In 1893 the United States faced a depression, then called a panic. With no Fed and no stimulus packages the country adjusted and came out of it in a few years.

In 1920-21 the country was in a severe recession and the country rebounded in one year and went on to the prosperous Roaring Twenties.

Then in 1929 with a Federal Reserve designed to avoid recessions and panics we entered a true depression with unemployment soaring to 25%. At first the government did nothing and then with the election of Franklin Roosevelt the country executed the mother of all stimulus packages. One result was that the country stayed mired in a depression for 15 years.

Many forget that the unemployment was still at 15% on the eve of WW II.

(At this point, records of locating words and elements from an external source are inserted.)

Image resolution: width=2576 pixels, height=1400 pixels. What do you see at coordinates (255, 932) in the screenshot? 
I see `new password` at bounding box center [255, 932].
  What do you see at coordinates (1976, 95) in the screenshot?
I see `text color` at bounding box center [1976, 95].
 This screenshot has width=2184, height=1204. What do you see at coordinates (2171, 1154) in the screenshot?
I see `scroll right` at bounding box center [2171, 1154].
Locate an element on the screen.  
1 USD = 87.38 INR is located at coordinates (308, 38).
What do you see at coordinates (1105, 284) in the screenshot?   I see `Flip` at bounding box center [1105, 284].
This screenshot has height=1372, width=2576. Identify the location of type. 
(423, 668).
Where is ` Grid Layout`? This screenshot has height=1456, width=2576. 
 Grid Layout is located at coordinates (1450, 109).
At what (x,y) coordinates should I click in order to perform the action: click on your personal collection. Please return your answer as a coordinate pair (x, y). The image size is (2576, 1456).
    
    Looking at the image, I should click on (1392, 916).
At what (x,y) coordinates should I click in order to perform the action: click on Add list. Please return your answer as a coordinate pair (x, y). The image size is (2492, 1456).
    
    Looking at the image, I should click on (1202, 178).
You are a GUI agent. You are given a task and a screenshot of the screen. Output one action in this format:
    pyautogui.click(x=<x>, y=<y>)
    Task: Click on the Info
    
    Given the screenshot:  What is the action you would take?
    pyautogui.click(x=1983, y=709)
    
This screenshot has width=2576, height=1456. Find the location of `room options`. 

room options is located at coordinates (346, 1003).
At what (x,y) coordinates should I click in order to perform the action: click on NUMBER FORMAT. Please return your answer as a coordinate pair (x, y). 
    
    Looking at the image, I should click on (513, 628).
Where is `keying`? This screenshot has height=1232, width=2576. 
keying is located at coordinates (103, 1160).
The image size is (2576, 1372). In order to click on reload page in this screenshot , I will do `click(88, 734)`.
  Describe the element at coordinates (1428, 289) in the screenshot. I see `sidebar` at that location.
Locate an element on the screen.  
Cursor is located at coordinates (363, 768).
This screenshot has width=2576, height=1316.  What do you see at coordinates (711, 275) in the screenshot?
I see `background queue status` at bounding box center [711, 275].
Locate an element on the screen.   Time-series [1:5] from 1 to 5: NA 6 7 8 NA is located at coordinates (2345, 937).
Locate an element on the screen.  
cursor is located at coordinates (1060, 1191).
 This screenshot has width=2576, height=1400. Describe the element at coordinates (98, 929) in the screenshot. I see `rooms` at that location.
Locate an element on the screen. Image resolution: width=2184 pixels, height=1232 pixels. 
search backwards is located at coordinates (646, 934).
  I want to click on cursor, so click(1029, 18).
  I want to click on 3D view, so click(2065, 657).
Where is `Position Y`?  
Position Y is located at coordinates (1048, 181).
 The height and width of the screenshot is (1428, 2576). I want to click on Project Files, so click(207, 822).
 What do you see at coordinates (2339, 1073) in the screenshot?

We still delude ourselves that the economy can be managed and controlled. The government is best at providing the environment for success; property rights and protection, infrastructure, tolerance and justice, and regulation that strives for transparency and accountability rather than social engineering.

This costs money and the government may spend as much as 20% of the GDP to achieve the environment for Americans to prosper. But when the government spends 40% and more of the GDP to achieve an endless array of social and political goals then they begin to squeeze the private sector out of the capital markets. This kills capital growth and wealth creation. It also kills the tax generating income that the government spending programs rely on.

This is the economic reality behind Margaret Thatcher’s quote, “The problem with socialism is that you eventually run out of other people’s money.”

It was this delusion that the “proper” elitist government officials can fine tune and control the economy that led to the Great Inflation that started under Kennedy and ended under Reagan.

We must remember that the government can not create a single job, much less the three million that the administration promises. Every dollar the government spends on a paycheck of their choosing comes out of the private sector and thus kills another paycheck. Actually because of the lack of market discipline and government overhead, a federal dollar spent costs much more than an equivalent dollar from the private sector.

Finding the proper role for government in America is the obsession of American politics, especially in a period that appears to be defined by a massive failure in the private sector. Yet I would argue that this financial crisis was as much caused by the government itself as by the private sector, by both ineptly enforced regulations as by delusions that the government could provide benefits and ignore the costs.

In seeking the proper balance between the size of the private and public sector the solution likely lies not in one severely encroaching on the power of the other, but in each accomplishing their respective roles more effectively.